The high current generates a large amount of magnetic field,
thereby activating the magnet in the electric device.
The circuit breaker for the short circuit functions to protect a
user from an electric shock by detecting a fact that the user
receives the electric shock during the use of the electric device
and by cutting off the electric power. The circuit breaker for the
short circuit also functions as the circuit breaker for the
distributing wire.
As the circuit breaker for the short circuit, aground
fault-protecting receptacle having a high-sensitive detecting
function is well known. Such a ground fault-protecting receptacle
is disclosed in Korean Patent No. 078629, entitled "ground
malfunction-protecting receptacle."
FIG. 1 illustrates a plane view of a receptacle for protecting a
ground malfunction according to the conventional art.
As shown in the drawing, the receptacle includes an insulated outer
case 10 having a front cover 20, a rear cover (not shown), and a
base (not shown), all of which are formed of an insulating
material.
Coupled between the base and the front cover 20 is a mounting yoke
30 formed of a metal plate.
Ground terminals are formed extending from the mounting yoke 30
toward an inside of the base.

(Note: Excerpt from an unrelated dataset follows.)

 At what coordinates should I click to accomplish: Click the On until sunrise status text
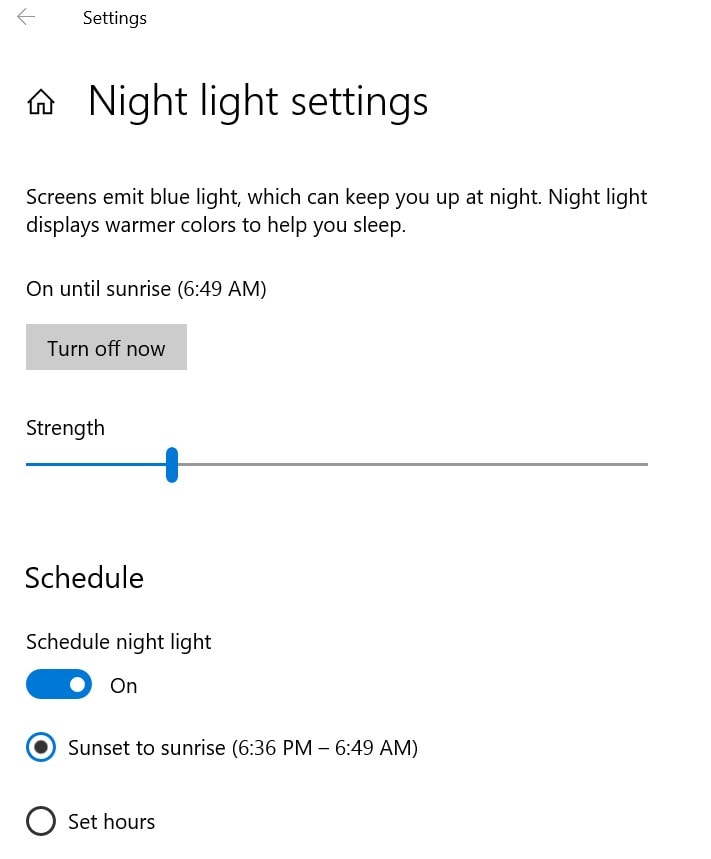point(146,289)
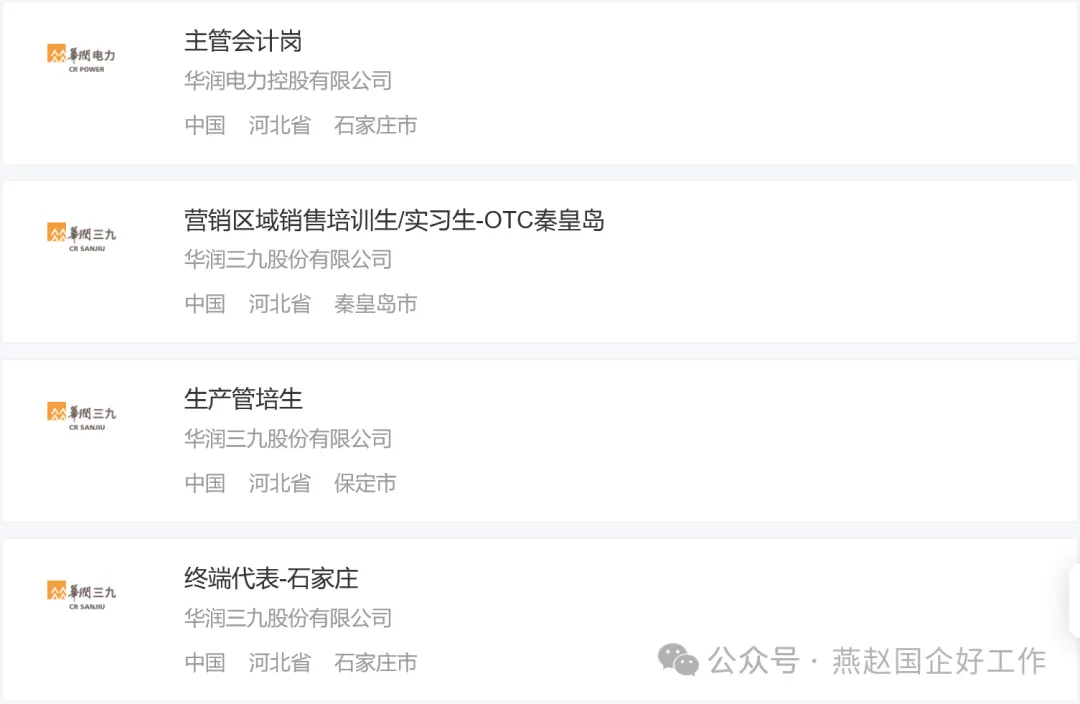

A plurality of openings 22 are formed
on the front cover 20. Ground terminal screws (not shown) are
coupled on extending portions of the mounting yoke 30 to provide a
connection of an external ground wire when the ground terminals
goes in and out through the are shaped openings among the openings
22.
Provided on a central portion of the front cover 20 are a reset
button 40 for resetting the operation of the receptacle 10 and a
test button 50 for testing a ground fault.
Although the above-described conventional receptacle is designed to
be able to detect and test the ground fault, it still has a problem
that it cannot detect and test the arc fault caused by a wire
damage, a mechanical and electrical stress by an excessive current
and an excessive use, a wire connection defect, a mechanical damage
of an insulation and wiring structure, and the like.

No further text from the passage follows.